Task statement
Which lines of the data below contain "cell"? Please show them all.

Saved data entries
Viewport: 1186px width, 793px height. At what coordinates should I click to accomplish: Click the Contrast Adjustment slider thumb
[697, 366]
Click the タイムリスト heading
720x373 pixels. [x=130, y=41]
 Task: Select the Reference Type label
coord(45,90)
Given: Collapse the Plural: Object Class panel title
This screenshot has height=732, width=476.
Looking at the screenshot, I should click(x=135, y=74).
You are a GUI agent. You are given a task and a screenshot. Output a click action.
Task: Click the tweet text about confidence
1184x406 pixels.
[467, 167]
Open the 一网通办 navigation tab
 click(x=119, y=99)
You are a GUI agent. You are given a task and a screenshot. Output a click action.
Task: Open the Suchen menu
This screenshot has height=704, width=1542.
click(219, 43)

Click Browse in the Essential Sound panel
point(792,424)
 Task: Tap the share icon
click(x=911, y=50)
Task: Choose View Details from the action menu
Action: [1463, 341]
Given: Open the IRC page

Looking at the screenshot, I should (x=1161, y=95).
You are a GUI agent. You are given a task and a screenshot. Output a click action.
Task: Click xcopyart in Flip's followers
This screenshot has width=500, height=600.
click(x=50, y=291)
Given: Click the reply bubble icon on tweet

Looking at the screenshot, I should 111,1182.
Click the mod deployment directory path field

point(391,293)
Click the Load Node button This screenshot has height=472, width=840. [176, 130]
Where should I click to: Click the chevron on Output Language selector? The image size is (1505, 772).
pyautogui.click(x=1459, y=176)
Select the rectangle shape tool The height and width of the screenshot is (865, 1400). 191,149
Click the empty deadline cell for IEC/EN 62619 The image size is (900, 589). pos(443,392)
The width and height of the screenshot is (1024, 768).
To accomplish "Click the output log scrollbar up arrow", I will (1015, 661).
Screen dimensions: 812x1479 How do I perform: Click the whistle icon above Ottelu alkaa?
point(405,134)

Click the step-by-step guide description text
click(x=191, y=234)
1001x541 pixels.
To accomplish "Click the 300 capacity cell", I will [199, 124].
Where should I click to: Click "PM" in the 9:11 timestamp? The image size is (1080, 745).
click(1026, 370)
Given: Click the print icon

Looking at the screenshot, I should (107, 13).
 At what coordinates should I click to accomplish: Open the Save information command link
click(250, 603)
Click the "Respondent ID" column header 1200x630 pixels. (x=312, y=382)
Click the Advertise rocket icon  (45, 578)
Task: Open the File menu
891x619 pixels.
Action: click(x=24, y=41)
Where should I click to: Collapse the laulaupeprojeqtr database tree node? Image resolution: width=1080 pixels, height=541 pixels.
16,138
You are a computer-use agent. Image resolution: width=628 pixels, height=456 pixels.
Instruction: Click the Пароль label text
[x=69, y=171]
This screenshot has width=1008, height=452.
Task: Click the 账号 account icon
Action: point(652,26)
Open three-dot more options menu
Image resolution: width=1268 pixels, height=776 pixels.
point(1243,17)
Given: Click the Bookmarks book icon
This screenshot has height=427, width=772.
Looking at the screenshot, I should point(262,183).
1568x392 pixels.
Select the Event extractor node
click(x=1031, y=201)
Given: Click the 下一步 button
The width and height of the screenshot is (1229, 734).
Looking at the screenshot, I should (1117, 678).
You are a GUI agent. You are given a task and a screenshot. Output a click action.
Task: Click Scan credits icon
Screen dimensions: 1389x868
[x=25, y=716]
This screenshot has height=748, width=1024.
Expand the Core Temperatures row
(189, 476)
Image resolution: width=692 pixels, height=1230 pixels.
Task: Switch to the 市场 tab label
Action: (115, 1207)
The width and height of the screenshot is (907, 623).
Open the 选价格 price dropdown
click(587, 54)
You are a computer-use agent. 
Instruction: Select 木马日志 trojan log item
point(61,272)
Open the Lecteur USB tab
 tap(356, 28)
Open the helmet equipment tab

Response to this task
Click the empty deadline cell for IEC/EN 62619 The image size is (900, 589). pos(443,392)
To accomplish "Click the 300 capacity cell", I will [199, 124].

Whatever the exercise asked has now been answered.